Duplicating rules for further customization

Save time from creating new rules by duplicating existing rules. Then, you can customize the duplicated rules to meet the needs of your environment. For example, you might have several rules that are associated with a domain through their tests, but now you want to associate the rules with another domain. You can duplicate the rules in batch mode rather than copying each rule individually for the second domain.

Procedure

  1. On the Use Case Explorer page, click the Ungroup table rows icon to ungroup the report's table columns when the report is in the grouped mode.
    Tip: Use any of the filters, such as the rule name, tactic, or technique to find the rule you want to copy, or search by using a regular expression.

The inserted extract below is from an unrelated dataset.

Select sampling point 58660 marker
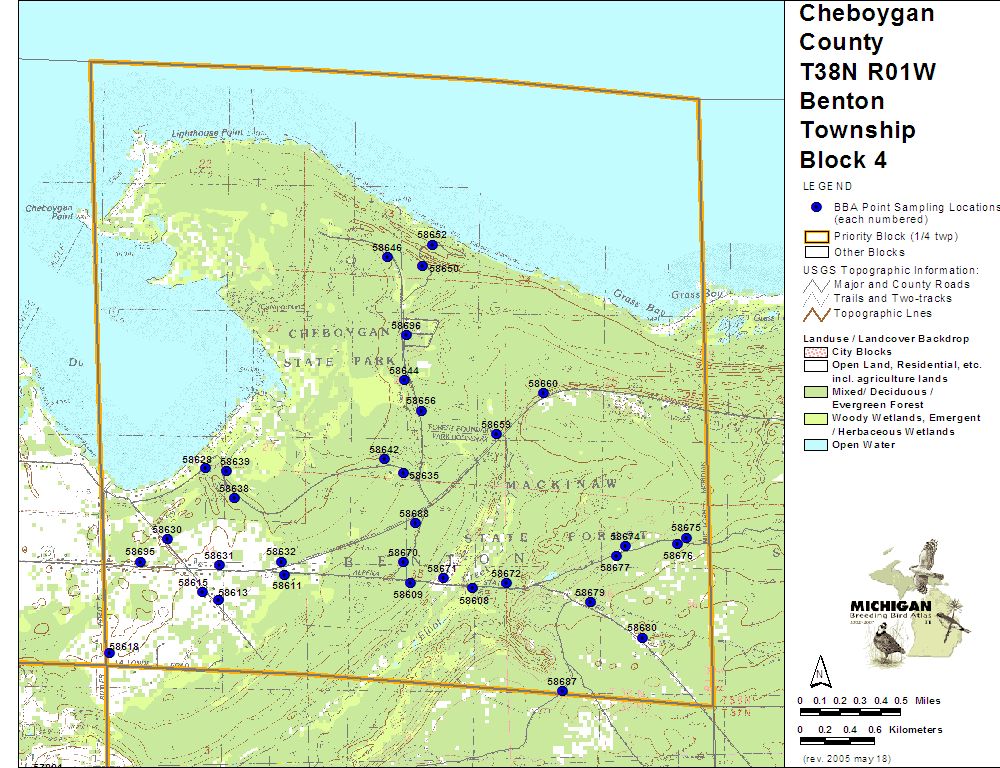Viewport: 1000px width, 768px height. [543, 393]
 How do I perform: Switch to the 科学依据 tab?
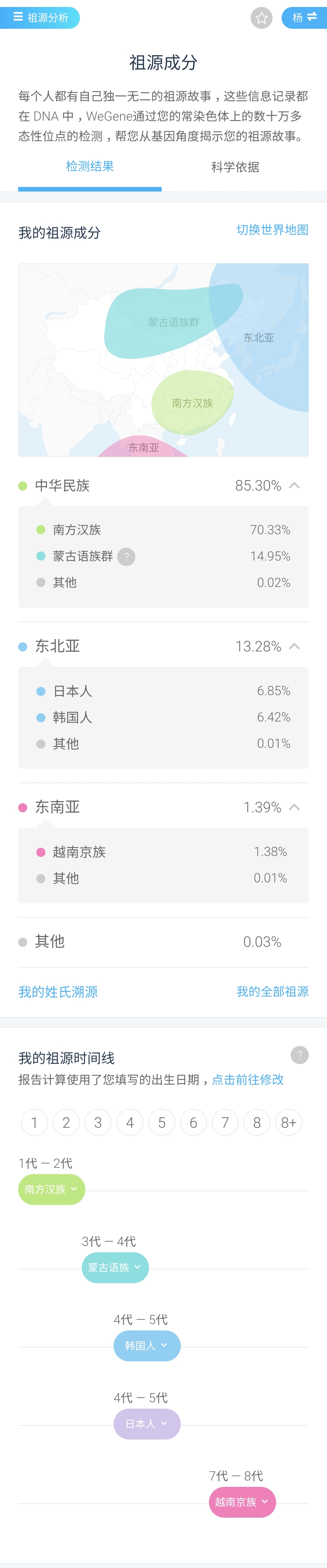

You can also use the Group filter to select the group you want to search, such as authentication or compliance.
    If you're searching for text in parentheses, use the backward slash in the regular expression. For example, Multiple Login Failures from the Same Source \(Windows)\.
    Image that shows backward slash in regex for search
  2. Click the pencil icon in the report table to display checkboxes for each table row.
  3. Select the checkbox for each rule that you want to copy, and click Duplicate.
    Important: Rule grouping information is not duplicated in new rules.
  4. Change the new rule name to something meaningful to your organization.
  5. Click Save to see the status of the duplication before closing the window, or click Save and close.

What to do next

Select a duplicated rule in the Use Case Explorer page and edit it in the QRadar® rule wizard.